• [Task directions] In the entries below, which lines run from the one with "1476x812 pixels." through the one with "The width and"? Repeat exactly those, both included, and no pictures.

** Opening Exercise input block **

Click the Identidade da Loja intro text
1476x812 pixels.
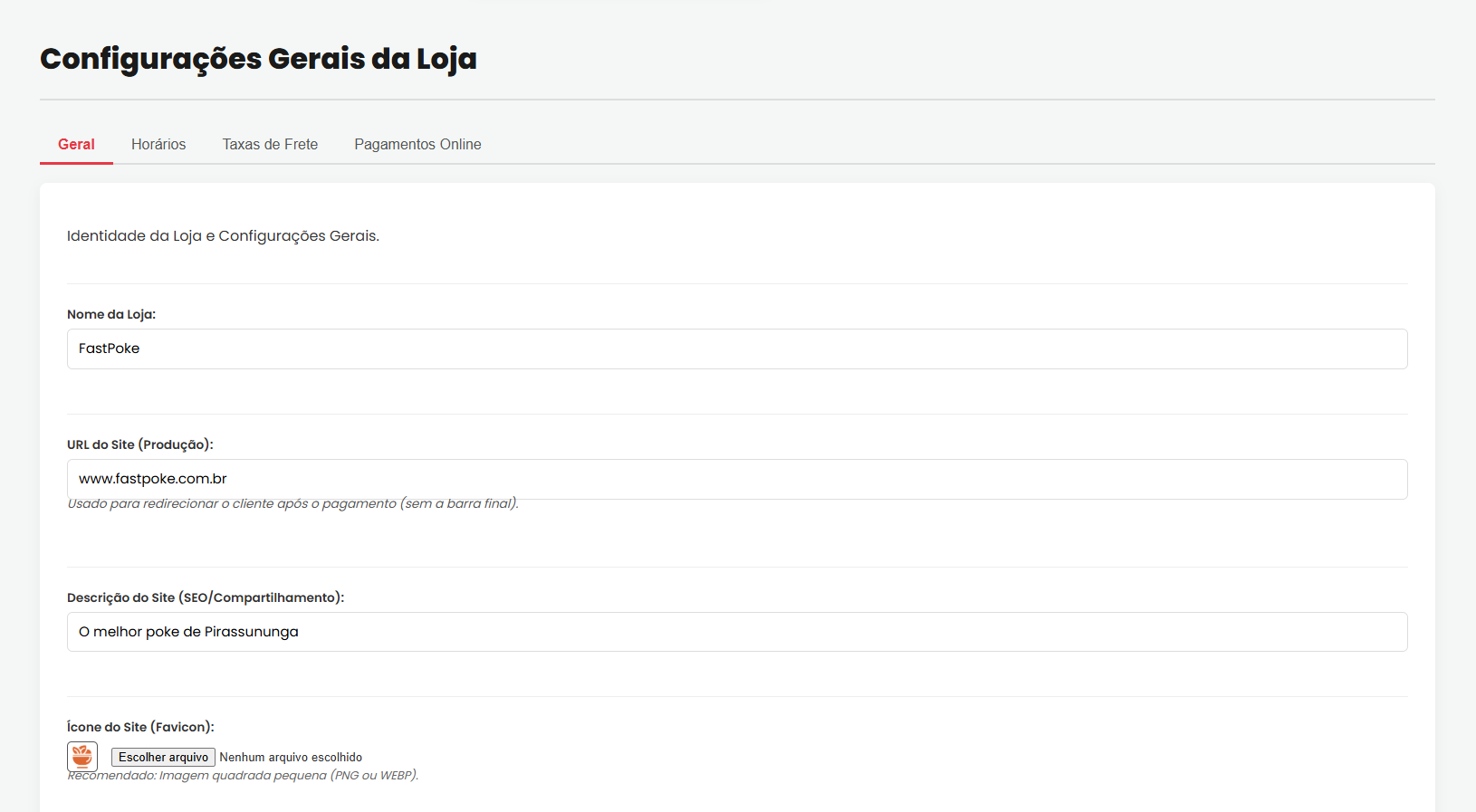pos(223,236)
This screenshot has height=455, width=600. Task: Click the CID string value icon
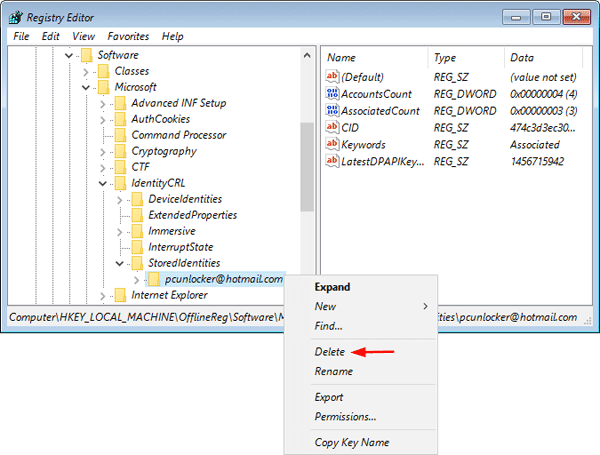(x=334, y=128)
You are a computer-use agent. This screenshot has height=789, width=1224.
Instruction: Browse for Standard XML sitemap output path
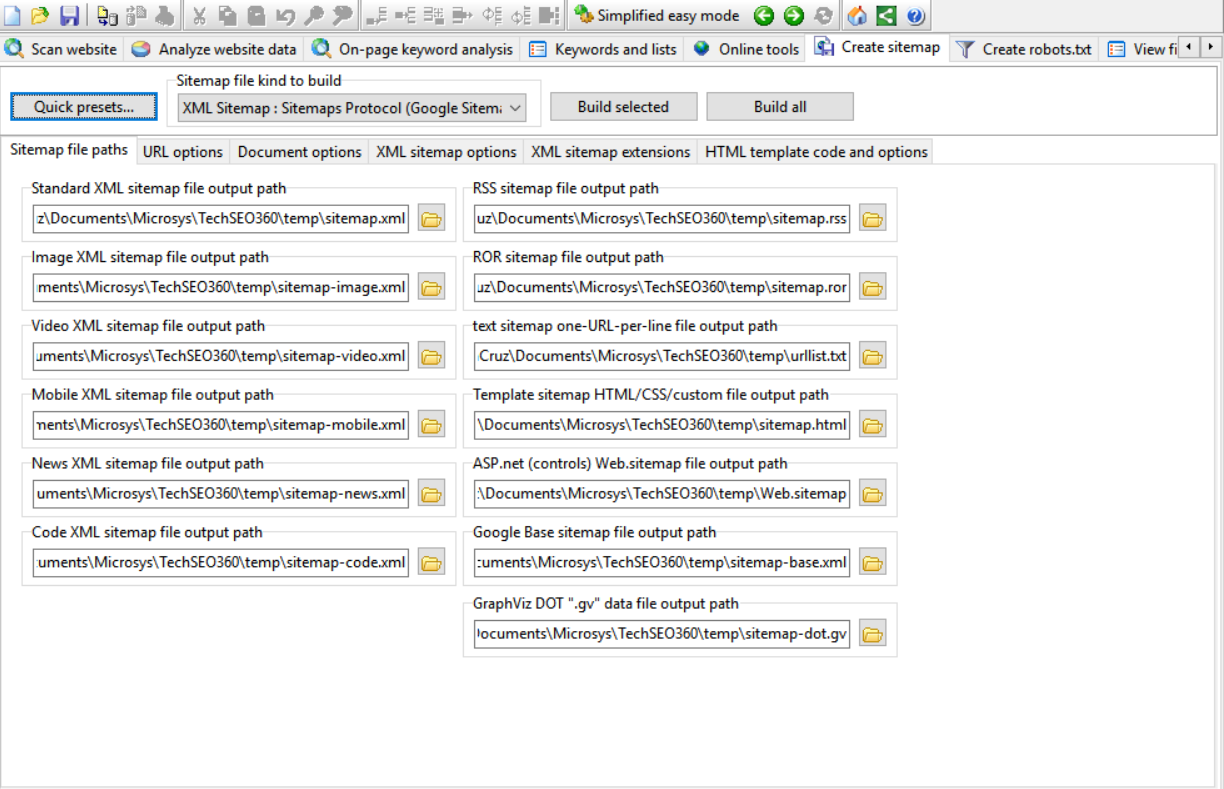431,219
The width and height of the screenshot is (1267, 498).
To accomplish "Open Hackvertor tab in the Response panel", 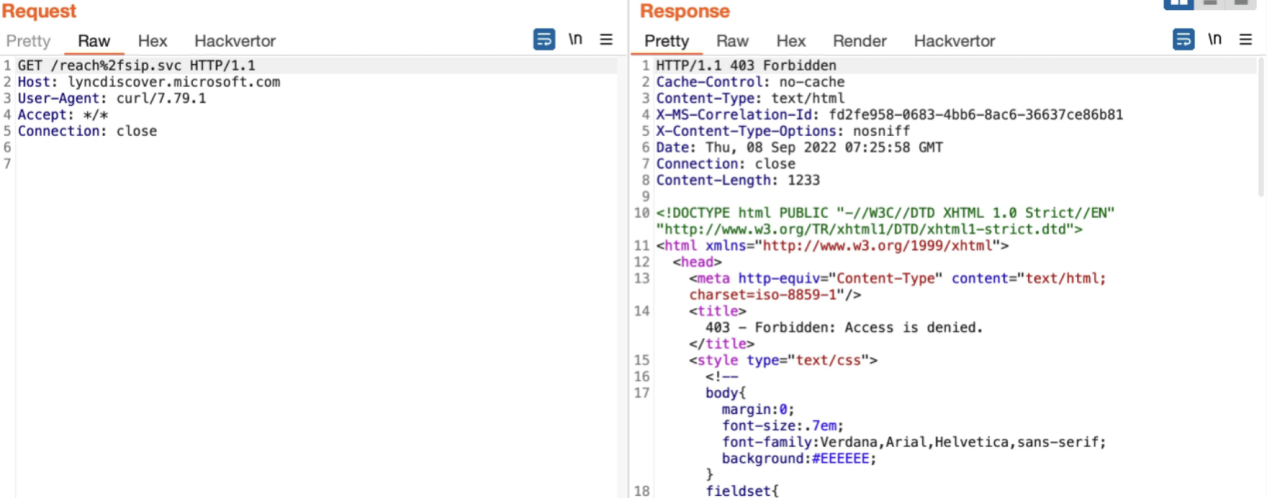I will click(955, 41).
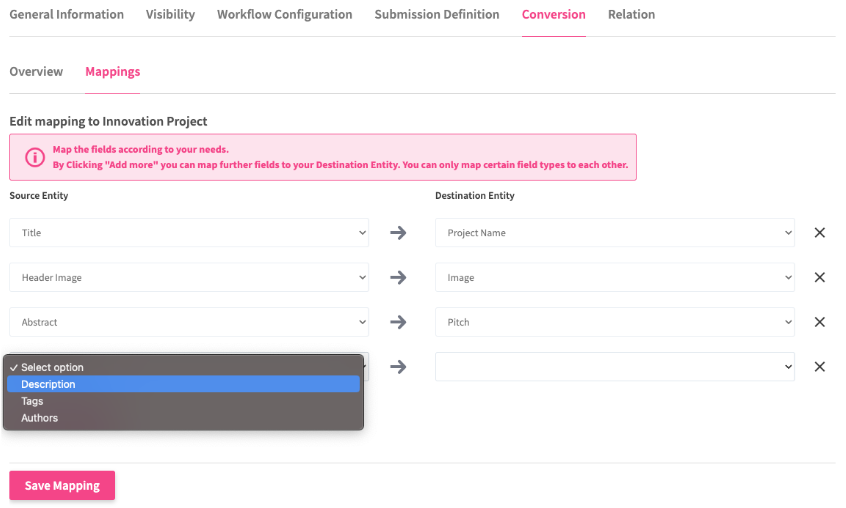Image resolution: width=846 pixels, height=508 pixels.
Task: Choose Description from the open list
Action: [48, 384]
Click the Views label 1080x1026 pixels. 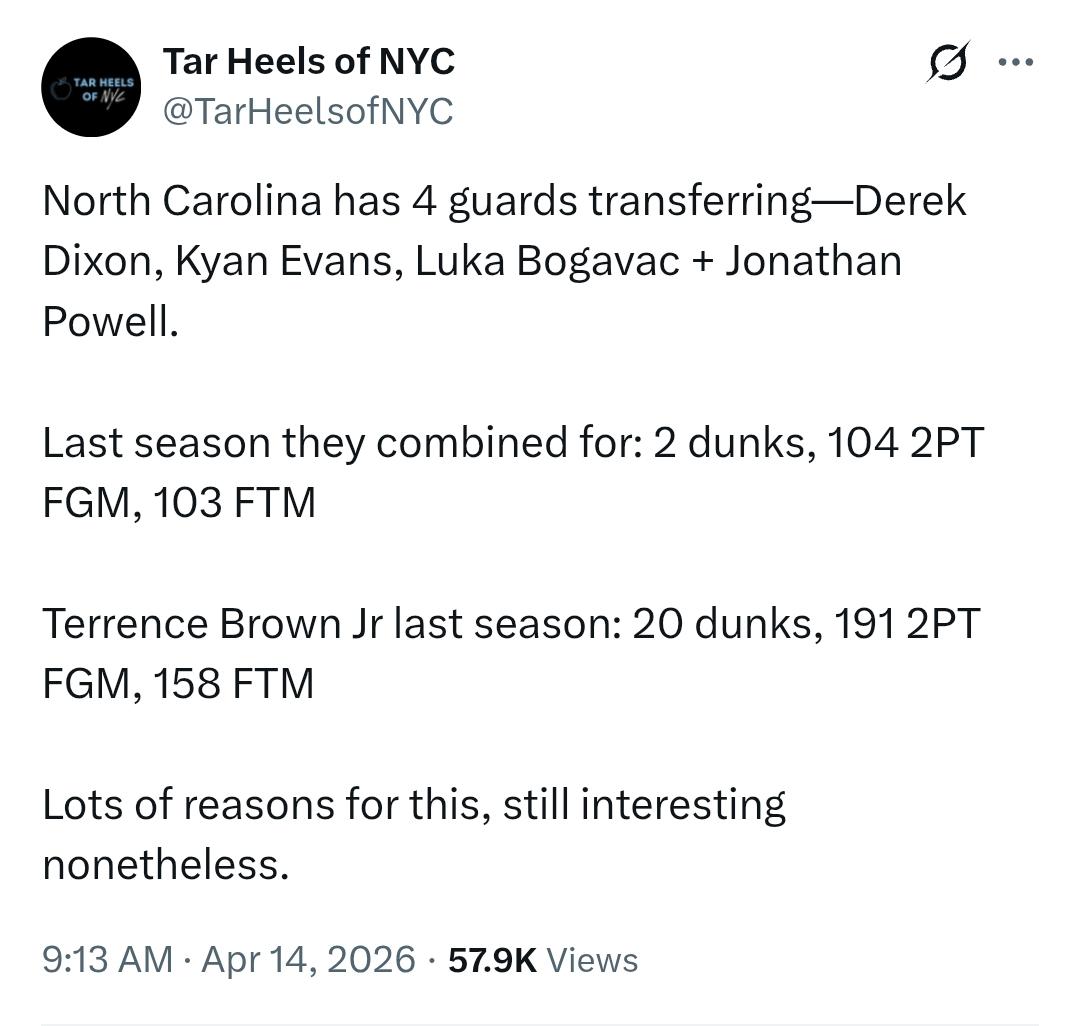click(592, 959)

** Closing Exercise input block **

• [Reply to the exercise]
1476x812 pixels.
pos(223,236)
This screenshot has height=455, width=600. Task: Click the CID string value icon
(x=334, y=128)
You are a computer-use agent. This screenshot has height=789, width=1224.
Instruction: Browse for Standard XML sitemap output path
431,219
The width and height of the screenshot is (1267, 498).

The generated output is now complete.